Sedakova was born in Moscow to the family of a military engineer. At an early age, she traveled with her father overseas, enabling her to gain a different view of the world. She graduated from Moscow State University (faculty of philology) in 1973. Subsequently, she went to graduate school. In 1985, she obtained a degree of Candidate of Sciences (philology). She befriended Venedikt Yerofeyev and kept the manuscript of Moscow-Petushki in her house.

A deeply religious person, Sedakova started writing poetry in 1960. Her Christian themes made her Neoclassical works unpublishable in the Soviet Union until 1989. As of 2014, she has authored seven books of poetry. Her poems were translated into a number of languages including English, French, German, and Italian.

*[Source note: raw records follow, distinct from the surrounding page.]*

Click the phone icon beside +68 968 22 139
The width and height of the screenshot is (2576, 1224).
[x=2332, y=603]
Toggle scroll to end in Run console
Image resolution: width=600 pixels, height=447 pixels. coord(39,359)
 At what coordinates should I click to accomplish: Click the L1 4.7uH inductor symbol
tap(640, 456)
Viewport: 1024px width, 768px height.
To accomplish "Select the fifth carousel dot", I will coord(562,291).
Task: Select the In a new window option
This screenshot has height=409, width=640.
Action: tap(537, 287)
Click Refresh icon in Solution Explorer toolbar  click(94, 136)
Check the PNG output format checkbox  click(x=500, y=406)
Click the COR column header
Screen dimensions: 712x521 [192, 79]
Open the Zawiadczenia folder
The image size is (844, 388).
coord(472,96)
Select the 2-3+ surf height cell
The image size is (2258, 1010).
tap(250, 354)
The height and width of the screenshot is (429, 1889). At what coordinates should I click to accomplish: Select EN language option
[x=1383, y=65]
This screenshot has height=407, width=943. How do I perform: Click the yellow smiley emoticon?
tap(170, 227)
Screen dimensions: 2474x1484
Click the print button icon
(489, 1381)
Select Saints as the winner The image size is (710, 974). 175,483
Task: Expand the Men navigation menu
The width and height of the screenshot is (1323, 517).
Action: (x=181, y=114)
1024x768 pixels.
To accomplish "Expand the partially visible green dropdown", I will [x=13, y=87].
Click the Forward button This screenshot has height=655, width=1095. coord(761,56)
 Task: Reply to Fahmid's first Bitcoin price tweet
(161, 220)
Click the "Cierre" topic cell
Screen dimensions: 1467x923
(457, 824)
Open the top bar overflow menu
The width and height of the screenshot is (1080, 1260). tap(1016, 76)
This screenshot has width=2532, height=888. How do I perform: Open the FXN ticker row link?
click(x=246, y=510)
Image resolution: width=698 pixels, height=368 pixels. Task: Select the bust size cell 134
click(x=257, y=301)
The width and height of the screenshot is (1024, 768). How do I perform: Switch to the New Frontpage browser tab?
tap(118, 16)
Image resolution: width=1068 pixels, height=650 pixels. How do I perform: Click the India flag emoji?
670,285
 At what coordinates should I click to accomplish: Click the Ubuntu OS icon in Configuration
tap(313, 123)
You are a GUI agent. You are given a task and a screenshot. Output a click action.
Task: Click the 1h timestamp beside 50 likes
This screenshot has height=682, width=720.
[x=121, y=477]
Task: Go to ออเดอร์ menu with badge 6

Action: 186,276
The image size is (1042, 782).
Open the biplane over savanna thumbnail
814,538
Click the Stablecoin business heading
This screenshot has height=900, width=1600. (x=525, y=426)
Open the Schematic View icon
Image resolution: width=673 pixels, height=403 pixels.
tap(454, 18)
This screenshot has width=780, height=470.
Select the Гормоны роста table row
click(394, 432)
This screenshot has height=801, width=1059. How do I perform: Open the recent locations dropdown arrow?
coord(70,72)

It was through her mentor Sergey Averintsev that Sedakova became involved in the ecumenist movement. She is known to have exchanged poetry collections with John Paul II who presented the inaugural Vladimir Solovyov Prize to her (1998). She also criticised the Russian Orthodox Church for taking an intolerant stance on other forms of Christian faith.

Sedakova is the recipient of several major literary prizes, including the Andrei Bely Prize (1980), Paris Prize for Russian Poets (1991), European Prize in Poetry (1995), Vladimir Solovyov Prize for Advancement of Culture (1998), and Solzhenitsyn Prize (2001).